Ministers blast EU-Mauritania fish deal
Ministers blast EU-Mauritania fish deal
Fishermen say access to fish off Mauritania’s coast has been cut.
European Union fisheries ministers meeting in Brussels today (25 September) expressed displeasure with a new agreement signed between the European Commission and Mauritania over fishing rights. Though the agreement came into effect in August, it must still be backed by member states.
Spanish fishermen have complained that although the deal sees the same payment to Mauritania from the EU budget as the old deal – €70 million annually – access to the fish off Mauritania’s coast has been significantly reduced. The Spanish delegation requested that the deal be discussed.
“It’s not only Spain who declared that they are disappointed with the protocol with Mauritania, there were quite a number of other countries who were not happy with the initialling of the protocol,” said Sofoclis Aletraris, Cyprus’s agriculture minister, at a press conference after the meeting. “I would stress…that the final agreement is for the council to take.”

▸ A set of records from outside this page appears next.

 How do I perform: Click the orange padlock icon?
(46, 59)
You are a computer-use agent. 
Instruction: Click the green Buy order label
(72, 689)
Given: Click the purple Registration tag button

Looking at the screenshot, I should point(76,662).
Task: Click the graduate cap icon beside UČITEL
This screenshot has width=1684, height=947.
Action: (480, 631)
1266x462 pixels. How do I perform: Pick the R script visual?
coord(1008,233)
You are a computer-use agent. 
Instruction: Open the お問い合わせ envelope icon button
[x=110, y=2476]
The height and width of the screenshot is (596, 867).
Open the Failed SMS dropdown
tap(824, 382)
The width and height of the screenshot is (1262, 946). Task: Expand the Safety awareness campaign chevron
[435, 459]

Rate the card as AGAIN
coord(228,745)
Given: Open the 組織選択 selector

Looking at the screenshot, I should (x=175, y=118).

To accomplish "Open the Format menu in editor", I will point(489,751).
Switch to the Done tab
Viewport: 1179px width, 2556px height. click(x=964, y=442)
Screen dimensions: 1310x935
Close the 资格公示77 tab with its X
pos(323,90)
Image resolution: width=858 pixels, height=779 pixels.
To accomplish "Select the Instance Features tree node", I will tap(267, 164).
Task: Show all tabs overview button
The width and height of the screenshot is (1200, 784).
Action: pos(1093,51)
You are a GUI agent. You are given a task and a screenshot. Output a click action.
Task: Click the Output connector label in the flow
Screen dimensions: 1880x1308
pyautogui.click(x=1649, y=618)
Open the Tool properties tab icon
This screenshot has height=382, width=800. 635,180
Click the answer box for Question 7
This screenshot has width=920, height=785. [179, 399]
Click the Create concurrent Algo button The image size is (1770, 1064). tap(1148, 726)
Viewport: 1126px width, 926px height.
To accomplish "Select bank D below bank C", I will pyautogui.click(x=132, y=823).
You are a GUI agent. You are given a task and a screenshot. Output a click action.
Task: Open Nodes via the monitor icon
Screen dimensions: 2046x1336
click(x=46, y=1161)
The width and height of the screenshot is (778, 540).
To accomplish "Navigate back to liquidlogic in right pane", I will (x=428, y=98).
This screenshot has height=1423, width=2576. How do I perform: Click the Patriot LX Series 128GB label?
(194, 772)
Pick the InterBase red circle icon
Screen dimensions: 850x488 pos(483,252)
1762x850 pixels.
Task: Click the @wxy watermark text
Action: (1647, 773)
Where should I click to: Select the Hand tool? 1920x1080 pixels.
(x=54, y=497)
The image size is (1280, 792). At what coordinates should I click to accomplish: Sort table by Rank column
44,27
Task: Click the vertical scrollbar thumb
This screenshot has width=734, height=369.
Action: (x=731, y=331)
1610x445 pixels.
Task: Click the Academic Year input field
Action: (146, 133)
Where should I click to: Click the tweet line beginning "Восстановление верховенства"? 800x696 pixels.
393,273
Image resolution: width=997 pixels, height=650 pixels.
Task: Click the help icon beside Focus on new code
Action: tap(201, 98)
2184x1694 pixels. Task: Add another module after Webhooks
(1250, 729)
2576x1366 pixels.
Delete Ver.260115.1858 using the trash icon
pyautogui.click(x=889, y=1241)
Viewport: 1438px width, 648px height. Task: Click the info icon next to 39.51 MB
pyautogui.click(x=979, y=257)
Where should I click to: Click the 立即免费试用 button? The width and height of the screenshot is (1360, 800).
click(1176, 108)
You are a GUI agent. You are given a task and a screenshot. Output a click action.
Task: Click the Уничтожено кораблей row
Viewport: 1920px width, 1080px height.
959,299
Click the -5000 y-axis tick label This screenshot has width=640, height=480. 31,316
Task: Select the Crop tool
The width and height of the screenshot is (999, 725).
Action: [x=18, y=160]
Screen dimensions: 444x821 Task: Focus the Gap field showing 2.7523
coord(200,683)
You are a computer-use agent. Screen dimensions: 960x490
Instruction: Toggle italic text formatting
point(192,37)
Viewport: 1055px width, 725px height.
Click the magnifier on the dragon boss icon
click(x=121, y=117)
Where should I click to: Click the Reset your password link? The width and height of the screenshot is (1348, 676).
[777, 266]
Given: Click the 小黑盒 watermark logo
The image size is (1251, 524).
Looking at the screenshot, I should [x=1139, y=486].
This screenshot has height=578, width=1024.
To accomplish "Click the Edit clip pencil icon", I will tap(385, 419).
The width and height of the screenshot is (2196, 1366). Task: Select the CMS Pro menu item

“I’m going to work with them to find the best solutions, but it’s too early to reject anything,” said Maria Damanaki, the European commissioner for fisheries.
Idle vessels
The ministers also discussed the issue of payments to idle vessels. A large majority of delegations were opposed to the European Commission’s proposal to scrap payments under the European Maritime and Fisheries Fund to vessels kept idle or modernised in port. The Cyprus presidency is looking to reach a general approach on this issue when ministers next meet in October.
CAP reform
A day earlier (24 September), a meeting of agriculture ministers in Brussels showed continued disagreement on many aspects of Common Agricultural Policy (CAP) reform. In a discussion of the single CMO regulation, which stabilises prices through market intervention, there was discord over whether the reform should raise the intervention price.
A group of member states, including France and Spain, were asking for more support and a higher intervention price. But northern European countries including Denmark, Ireland and the UK were opposed to a higher price and defended the Commission’s proposal as adequate.